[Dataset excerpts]
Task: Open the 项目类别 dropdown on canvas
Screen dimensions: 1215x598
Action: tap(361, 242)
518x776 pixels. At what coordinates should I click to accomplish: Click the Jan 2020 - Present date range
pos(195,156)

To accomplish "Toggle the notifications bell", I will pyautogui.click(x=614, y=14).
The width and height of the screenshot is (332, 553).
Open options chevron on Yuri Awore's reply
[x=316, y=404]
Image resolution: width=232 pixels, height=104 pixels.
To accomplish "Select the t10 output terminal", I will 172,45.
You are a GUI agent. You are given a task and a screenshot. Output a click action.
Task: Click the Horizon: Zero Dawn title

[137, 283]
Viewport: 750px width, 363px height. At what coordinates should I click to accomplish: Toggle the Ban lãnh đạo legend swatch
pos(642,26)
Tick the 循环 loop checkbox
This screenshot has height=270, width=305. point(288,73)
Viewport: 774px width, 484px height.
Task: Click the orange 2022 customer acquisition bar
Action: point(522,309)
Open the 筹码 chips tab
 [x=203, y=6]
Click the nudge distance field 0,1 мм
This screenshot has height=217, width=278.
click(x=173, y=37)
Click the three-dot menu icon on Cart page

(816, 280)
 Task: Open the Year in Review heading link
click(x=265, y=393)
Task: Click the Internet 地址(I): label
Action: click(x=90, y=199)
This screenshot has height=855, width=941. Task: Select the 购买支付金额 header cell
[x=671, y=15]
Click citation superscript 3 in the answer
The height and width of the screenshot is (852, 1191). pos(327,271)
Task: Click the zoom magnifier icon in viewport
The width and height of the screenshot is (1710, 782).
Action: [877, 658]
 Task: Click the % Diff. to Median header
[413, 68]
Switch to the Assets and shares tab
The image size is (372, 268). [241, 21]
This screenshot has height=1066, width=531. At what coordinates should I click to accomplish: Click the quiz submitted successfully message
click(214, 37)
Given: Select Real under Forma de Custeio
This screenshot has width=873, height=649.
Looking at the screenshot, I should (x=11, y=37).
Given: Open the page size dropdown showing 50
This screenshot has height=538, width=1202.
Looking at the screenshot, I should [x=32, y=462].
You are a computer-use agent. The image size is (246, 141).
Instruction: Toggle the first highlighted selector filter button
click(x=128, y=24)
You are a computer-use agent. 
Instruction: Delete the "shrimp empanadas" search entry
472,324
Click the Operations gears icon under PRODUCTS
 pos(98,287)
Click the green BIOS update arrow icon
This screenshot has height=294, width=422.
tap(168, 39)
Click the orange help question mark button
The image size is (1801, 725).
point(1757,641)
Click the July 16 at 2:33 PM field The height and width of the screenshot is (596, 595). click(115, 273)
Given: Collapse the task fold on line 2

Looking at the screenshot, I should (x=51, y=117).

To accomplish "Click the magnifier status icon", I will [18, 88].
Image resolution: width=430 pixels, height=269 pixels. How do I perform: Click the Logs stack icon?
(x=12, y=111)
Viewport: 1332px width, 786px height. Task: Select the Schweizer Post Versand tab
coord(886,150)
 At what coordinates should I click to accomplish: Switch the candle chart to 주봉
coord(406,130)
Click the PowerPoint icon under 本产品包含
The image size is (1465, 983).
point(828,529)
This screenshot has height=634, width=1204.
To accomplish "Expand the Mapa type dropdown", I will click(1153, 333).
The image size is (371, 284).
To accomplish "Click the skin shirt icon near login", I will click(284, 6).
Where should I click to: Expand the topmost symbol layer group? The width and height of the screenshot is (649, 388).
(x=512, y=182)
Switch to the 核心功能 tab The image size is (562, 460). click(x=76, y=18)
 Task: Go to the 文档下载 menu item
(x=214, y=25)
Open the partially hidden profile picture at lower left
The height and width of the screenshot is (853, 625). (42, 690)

_EXERCISE DIRECTIONS_
For every line in the data above that has the string "agent", return that line.

_RESPONSE TO THE EXERCISE_
You are a GUI agent. You are given a task and a screenshot. Output a click action.
You are a computer-use agent. The image size is (246, 141).
You are a computer-use agent. 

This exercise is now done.